*** DATA TO PROCESS ***
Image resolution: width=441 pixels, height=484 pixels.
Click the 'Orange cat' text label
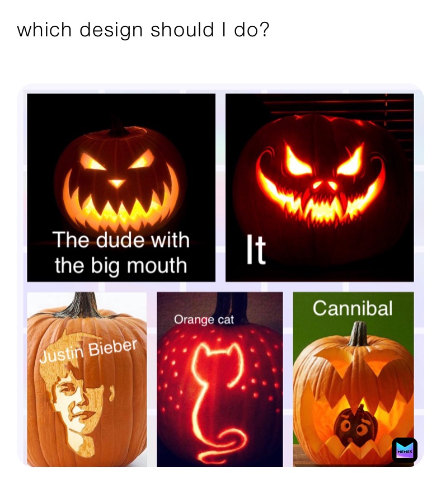coord(204,320)
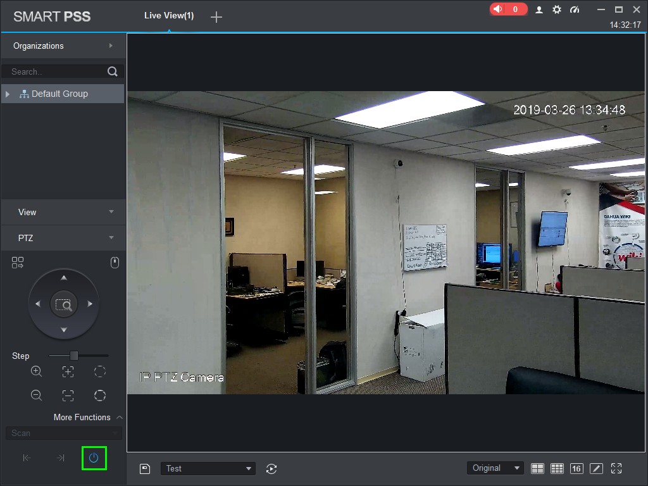Image resolution: width=648 pixels, height=486 pixels.
Task: Toggle the 3D positioning center button
Action: [64, 304]
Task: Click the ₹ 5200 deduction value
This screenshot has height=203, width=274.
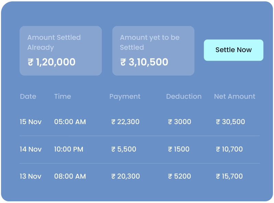Action: 179,176
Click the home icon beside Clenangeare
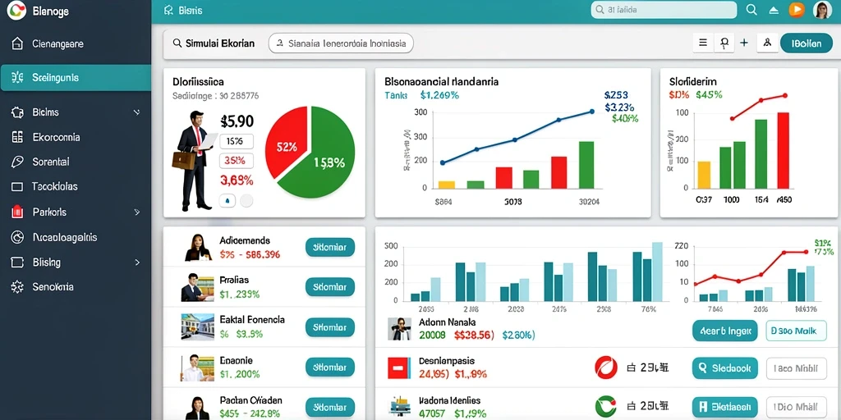The width and height of the screenshot is (841, 420). [x=17, y=43]
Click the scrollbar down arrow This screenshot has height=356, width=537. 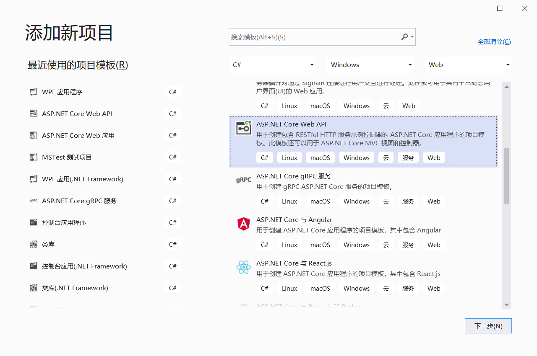tap(506, 305)

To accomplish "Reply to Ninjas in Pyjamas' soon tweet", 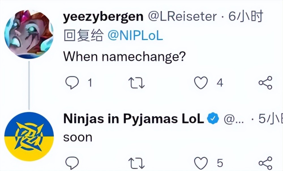I will click(x=72, y=163).
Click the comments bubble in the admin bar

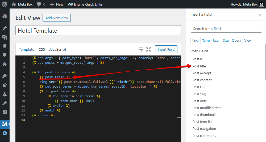click(x=41, y=4)
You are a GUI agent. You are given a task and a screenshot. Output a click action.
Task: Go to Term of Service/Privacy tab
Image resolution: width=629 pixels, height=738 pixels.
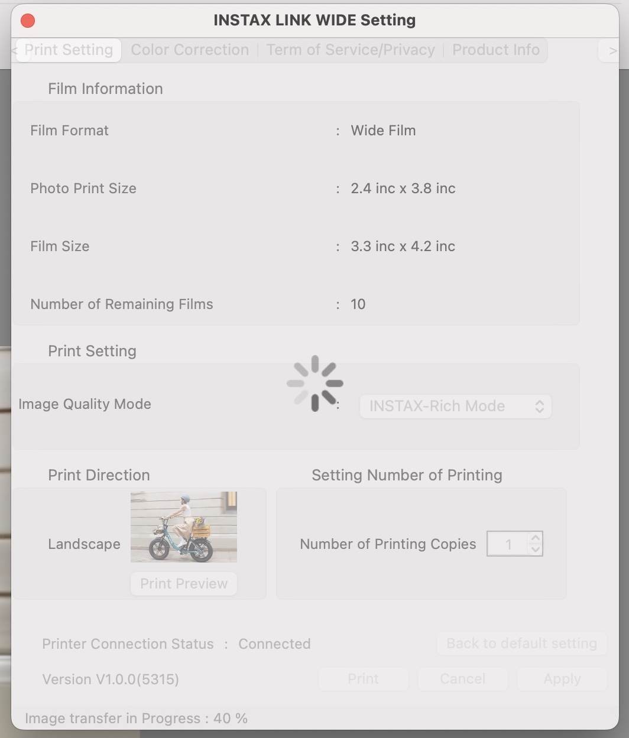click(x=351, y=50)
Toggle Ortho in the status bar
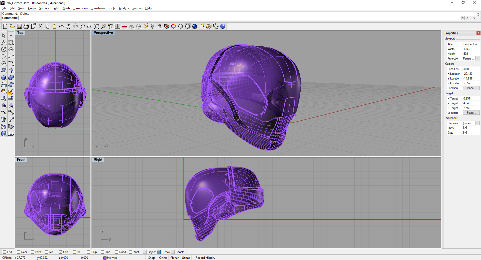Viewport: 481px width, 260px height. click(x=163, y=258)
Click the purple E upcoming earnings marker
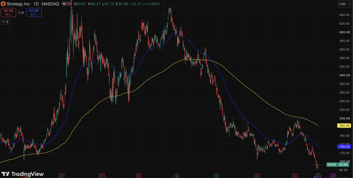 (x=333, y=176)
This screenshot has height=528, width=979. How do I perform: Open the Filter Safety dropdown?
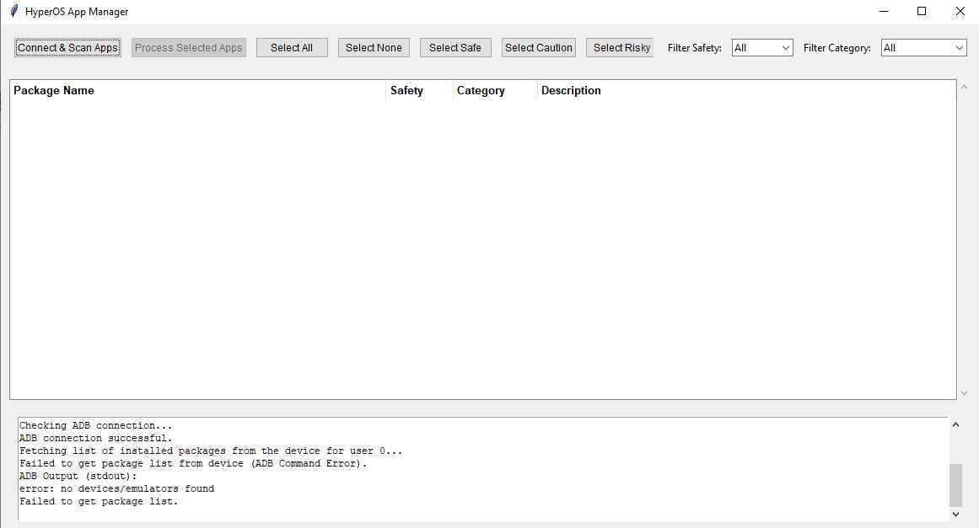(x=786, y=47)
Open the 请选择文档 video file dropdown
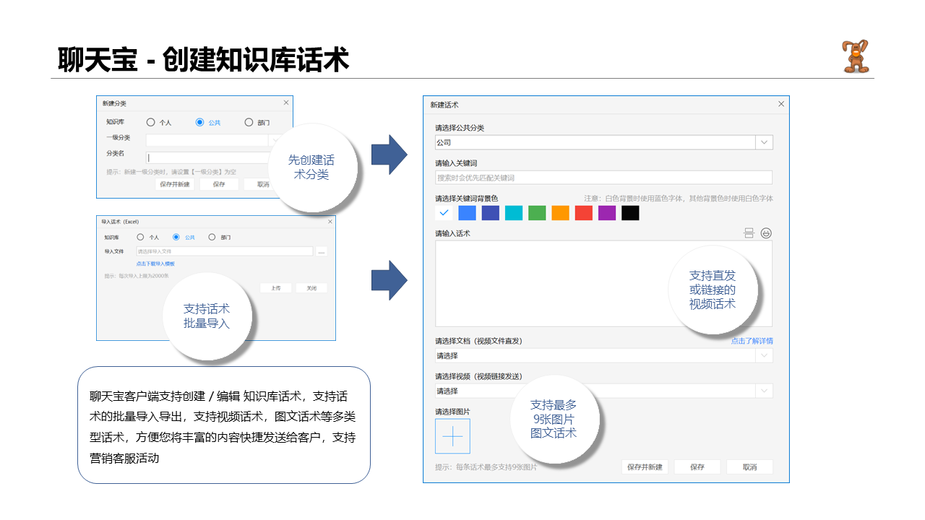 (763, 355)
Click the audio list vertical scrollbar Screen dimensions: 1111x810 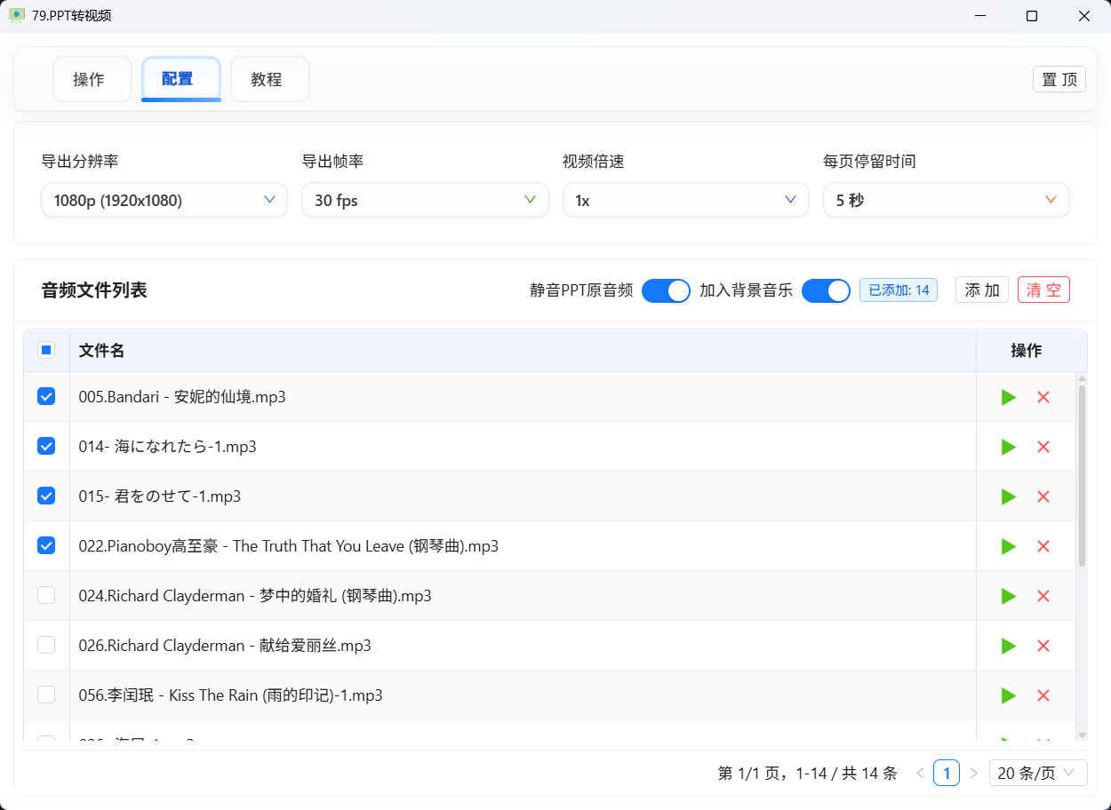tap(1082, 475)
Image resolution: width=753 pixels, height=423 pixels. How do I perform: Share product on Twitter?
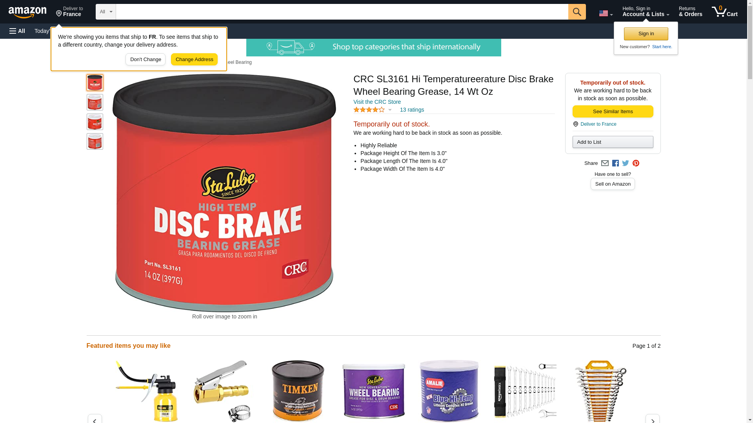coord(626,163)
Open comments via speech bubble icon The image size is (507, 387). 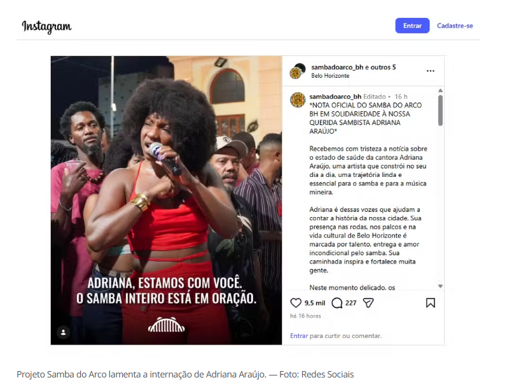pos(337,303)
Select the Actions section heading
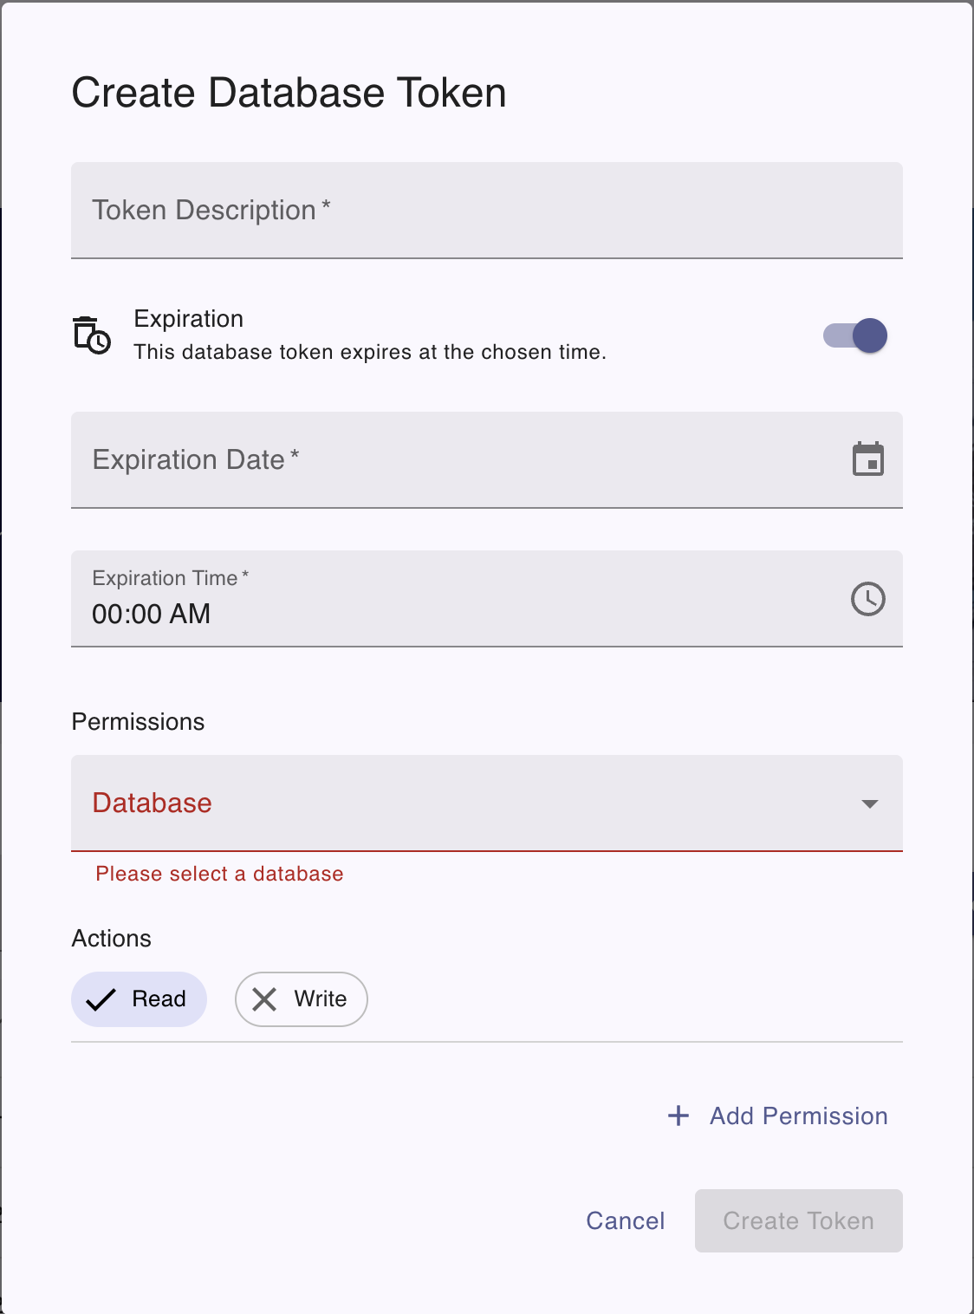 [x=112, y=939]
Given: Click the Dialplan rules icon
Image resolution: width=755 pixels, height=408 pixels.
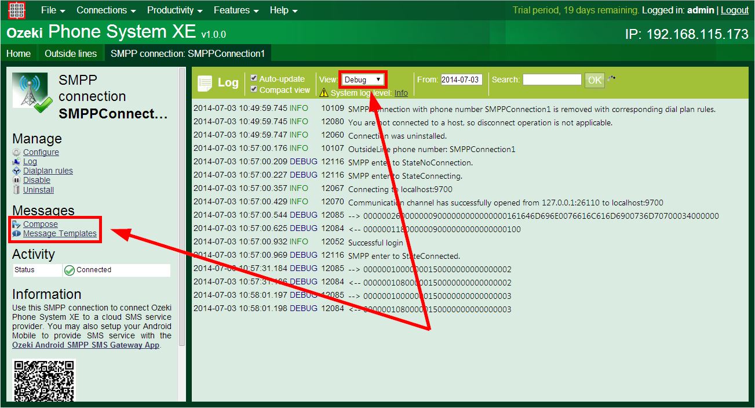Looking at the screenshot, I should 17,171.
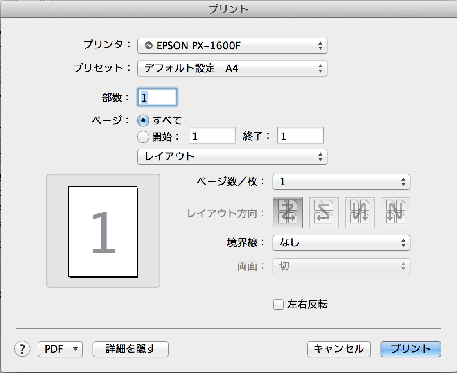Select the 開始 page range radio button
Viewport: 457px width, 373px height.
pos(144,136)
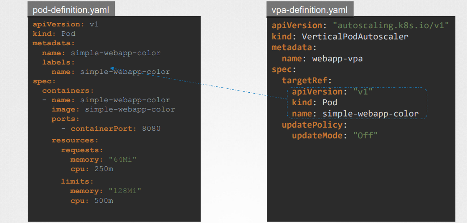467x223 pixels.
Task: Click the limits cpu 500m value
Action: tap(104, 201)
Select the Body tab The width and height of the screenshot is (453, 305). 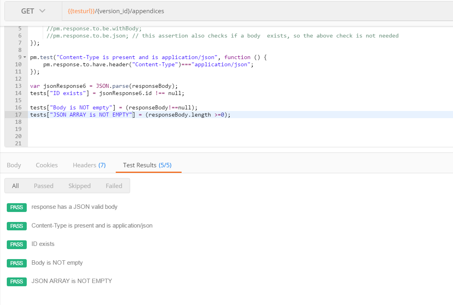[x=14, y=165]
*** End of DATA TO PROCESS ***
▶ [WHAT TO PRODUCE] The lines from the start of the data through the line that contains "Task: Click the ₹ 5200 deduction value" are to be returned exactly, please, with both ends included and every picture left out.

▶ [RESULT FOR THIS TASK]
Image resolution: width=441 pixels, height=484 pixels.
Click the 'Orange cat' text label
coord(204,320)
Image resolution: width=648 pixels, height=486 pixels.
Task: Toggle the 3D positioning center button
Action: [64, 304]
Task: Click the ₹ 5200 deduction value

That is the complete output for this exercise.